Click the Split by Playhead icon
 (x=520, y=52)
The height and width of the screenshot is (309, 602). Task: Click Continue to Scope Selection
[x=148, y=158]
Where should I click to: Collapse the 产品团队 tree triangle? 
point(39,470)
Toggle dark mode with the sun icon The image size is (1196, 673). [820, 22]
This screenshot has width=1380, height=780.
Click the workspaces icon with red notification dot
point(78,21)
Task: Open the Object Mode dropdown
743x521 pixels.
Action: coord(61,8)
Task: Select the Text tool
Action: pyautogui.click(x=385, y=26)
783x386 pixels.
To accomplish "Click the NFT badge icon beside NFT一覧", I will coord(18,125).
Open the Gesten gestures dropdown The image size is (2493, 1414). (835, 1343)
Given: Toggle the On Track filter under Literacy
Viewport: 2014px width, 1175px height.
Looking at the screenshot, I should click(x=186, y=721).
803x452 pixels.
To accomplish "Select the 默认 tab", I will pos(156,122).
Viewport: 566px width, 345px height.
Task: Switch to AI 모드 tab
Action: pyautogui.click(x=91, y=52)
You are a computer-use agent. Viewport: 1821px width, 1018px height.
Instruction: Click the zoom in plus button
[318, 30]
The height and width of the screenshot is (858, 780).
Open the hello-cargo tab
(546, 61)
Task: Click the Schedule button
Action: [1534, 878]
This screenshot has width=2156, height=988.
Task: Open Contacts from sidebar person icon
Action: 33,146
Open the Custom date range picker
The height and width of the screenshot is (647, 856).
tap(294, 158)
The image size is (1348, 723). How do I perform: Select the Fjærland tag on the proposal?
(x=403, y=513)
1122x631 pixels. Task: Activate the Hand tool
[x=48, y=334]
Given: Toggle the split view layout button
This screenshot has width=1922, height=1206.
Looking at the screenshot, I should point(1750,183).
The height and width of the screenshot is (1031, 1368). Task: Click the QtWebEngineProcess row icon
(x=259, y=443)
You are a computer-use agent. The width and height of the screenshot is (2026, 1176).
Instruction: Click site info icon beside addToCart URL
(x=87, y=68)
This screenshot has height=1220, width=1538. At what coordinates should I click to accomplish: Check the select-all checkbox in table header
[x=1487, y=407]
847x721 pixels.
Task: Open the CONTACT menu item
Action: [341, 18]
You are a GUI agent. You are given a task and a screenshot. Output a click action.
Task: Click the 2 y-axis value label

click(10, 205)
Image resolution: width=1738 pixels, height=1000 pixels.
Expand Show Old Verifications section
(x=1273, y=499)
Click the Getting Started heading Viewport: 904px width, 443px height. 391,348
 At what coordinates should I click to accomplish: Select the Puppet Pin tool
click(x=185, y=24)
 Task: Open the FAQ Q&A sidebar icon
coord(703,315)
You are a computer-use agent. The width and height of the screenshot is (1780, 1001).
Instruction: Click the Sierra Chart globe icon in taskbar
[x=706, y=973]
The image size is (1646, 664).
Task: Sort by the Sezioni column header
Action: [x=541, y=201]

######

- _ASSIGNMENT_
Starting from the line containing "Click the Getting" and ending with the final line of the data, reproduce each line exactly as it appears, including no other lines.

- _OUTPUT FOR THIS TASK_
Click the Getting Started heading Viewport: 904px width, 443px height. 391,348
 At what coordinates should I click to accomplish: Select the Puppet Pin tool
click(x=185, y=24)
 Task: Open the FAQ Q&A sidebar icon
coord(703,315)
You are a computer-use agent. The width and height of the screenshot is (1780, 1001).
Instruction: Click the Sierra Chart globe icon in taskbar
[x=706, y=973]
The image size is (1646, 664).
Task: Sort by the Sezioni column header
Action: [x=541, y=201]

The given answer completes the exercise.